A Fishy Day in Matosinhos
From hand-packed sardines to the tastiest seafood lunch we've had in Portugal.
Our latest adventure took us about 30 minutes north of Porto to the coastal city of Matosinhos, a place that takes seafood very, very seriously.
Fishing boats fill the harbor and seafood restaurants line the streets.
Our first stop was Conservas Pinhais, one of Portugal’s oldest sardine canneries. If you’ve ever wondered how a humble sardine ends up in one of those beautifully designed tins that fill gourmet food shops, this is the place to find out. It’s also the origin story of Shawn’s favorite brand of sardines from back home, Nuri, so he was basically making a pilgrimage.
We started the tour in the original office building, which houses this beautiful staircase with a little surprise.
It was designed so that when you look up, it's shaped like a fish. Because apparently even the architecture here is committed to the seafood theme.
They still have some of their original office equipment on display. I felt a little older than I would have liked when that middle typewriter looked awfully familiar...



One of my favorite facts from the tour was that the factory had on-site childcare for employees until about 2020. Many of the babies in those old photographs have grown up and now work at the factory themselves. I love stories like that. In a world where companies seem to come and go overnight, this one has generations of families who have spent their lives here.
Before entering the production area, we suited up in the ever-so-flattering factory fashion collection: hairnets, lab coats, and shoe covers.
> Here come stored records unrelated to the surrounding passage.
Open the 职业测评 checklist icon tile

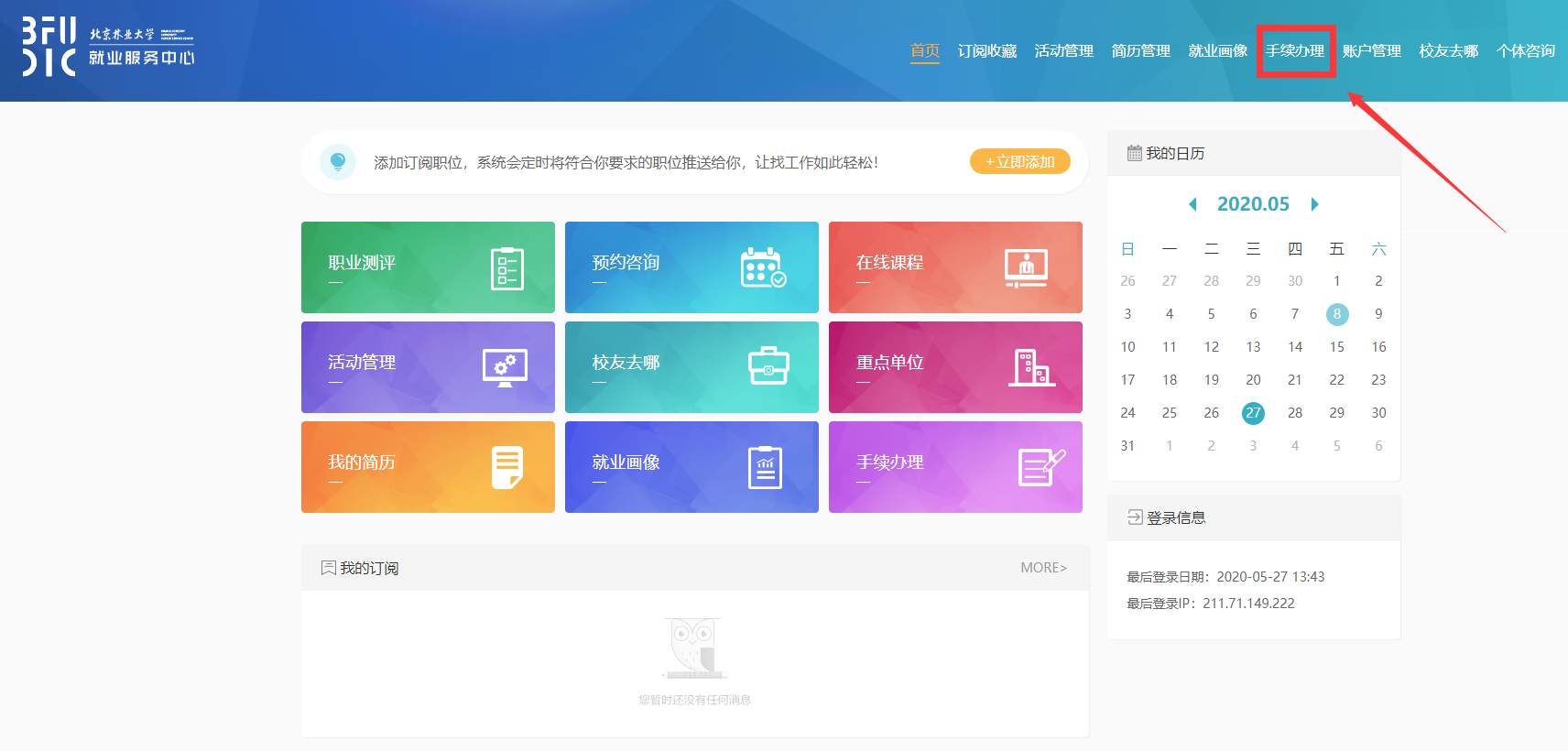pyautogui.click(x=506, y=268)
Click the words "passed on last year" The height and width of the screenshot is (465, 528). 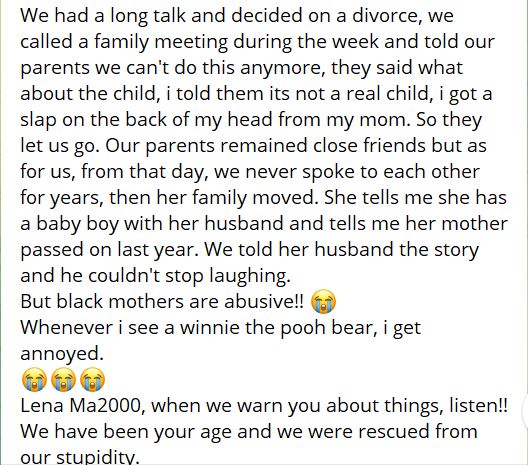(x=109, y=250)
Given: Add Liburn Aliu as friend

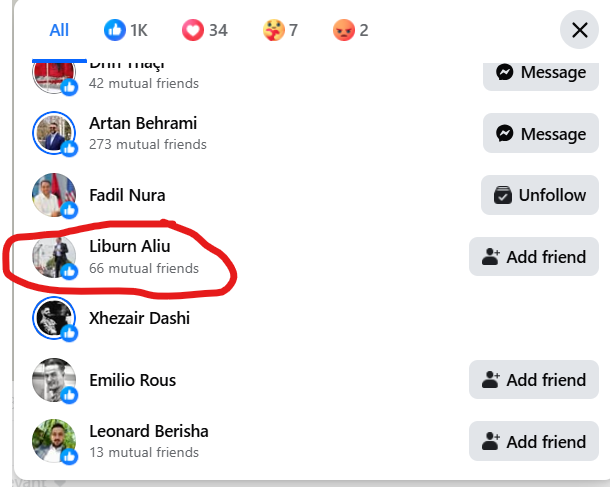Looking at the screenshot, I should click(534, 257).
I think we look very chic.
When we got inside, what surprised us most wasn’t the machinery, it was how little there actually was.
Nearly every step is still done by hand.
The fish are cleaned, trimmed, packed, and inspected by skilled workers using techniques that have barely changed in over a century. In an age where almost everything is automated, watching hundreds of people carefully prepare each tin felt like stepping back in time. Also, every worker we interacted with seemed genuinely happy to be there.
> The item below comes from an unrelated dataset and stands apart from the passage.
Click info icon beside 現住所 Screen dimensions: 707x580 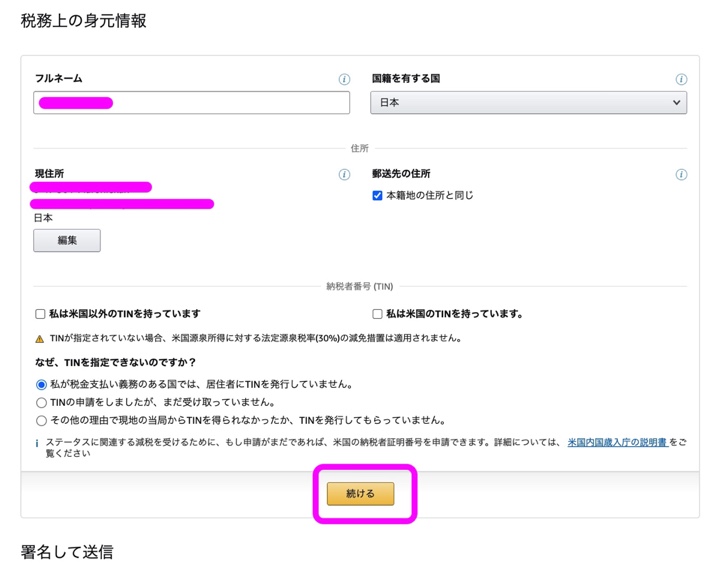point(344,174)
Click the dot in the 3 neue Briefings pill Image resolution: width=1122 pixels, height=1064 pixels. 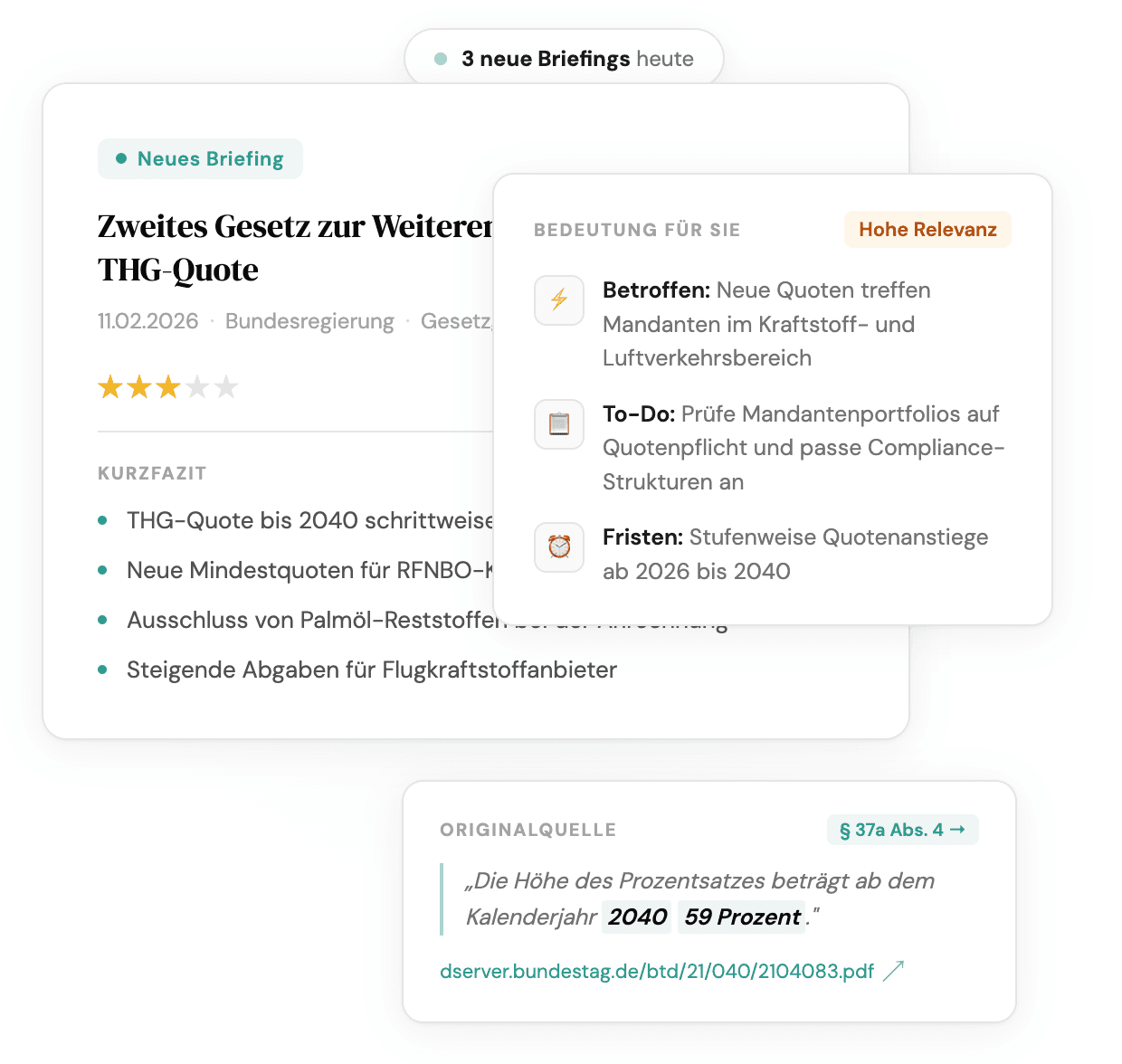pos(440,58)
The original marble sinks are still used today to sort and prepare the fish before each batch.
This woman’s whole job is cutting up pickles, peppers and carrots for the spicy recipe sardines.
These women are trimming the fish and packing the tins, by hand, no machinery, to an exact weight.
And finally there are the women who spend all day wrapping tins in decorative paper.
Watching them was mesmerizing. Their hands moved so quickly they were practically a blur.
Naturally, we were invited to give it a try.
Let’s just say our future careers in artisanal sardine packaging are not taking off anytime soon.
The tour ended with a tasting. One tin of spicy and one tin of their secret recipe tomato sauce. Delicious!
It gave us a whole new appreciation for why good canned sardines are considered a delicacy rather than emergency pantry food.
After the tour, we did what seemed like the obvious next step: we went looking for more fish.
We stopped at one of the many seafood restaurants near the beach, A Peixaria. The smell of charcoal grills drifted down the street, making it nearly impossible to pick just one place. Fortunately, I have Shawn who had already done the research.
The grill master invited me over to photograph our dorado while it cooked over the open fire, and was very excited to hear how much we liked it afterwards.
This was easily the best, and least expensive, whole fish meal we have had in Portugal.
After lunch, we wandered through a nearby residential neighborhood to help burn off at least a few bites.



One house immediately caught my eye... and then I noticed the tiny little car parked out front. I think even I could parallel park that thing. Maybe.
And because no day is complete without “just looking,” we stopped at a neighborhood pastry shop before heading home.
Purely for research purposes, of course.
Matosinhos may not have the postcard fame of Porto’s historic center, but if you love seafood, or simply enjoy seeing how local traditions are preserved, it’s absolutely worth the trip.
We came home with a few tins of sardines and one more reminder that some of the best travel days aren’t about checking famous sights off a list.
They’re about learning something new, eating something wonderful, and discovering that even a humble sardine has quite a story to tell.
Oh... and when we got back to the apartment, our housekeeper had left us even more pillows.
At this rate, by the end of the month we’re going to have enough pillows to build a respectable fort.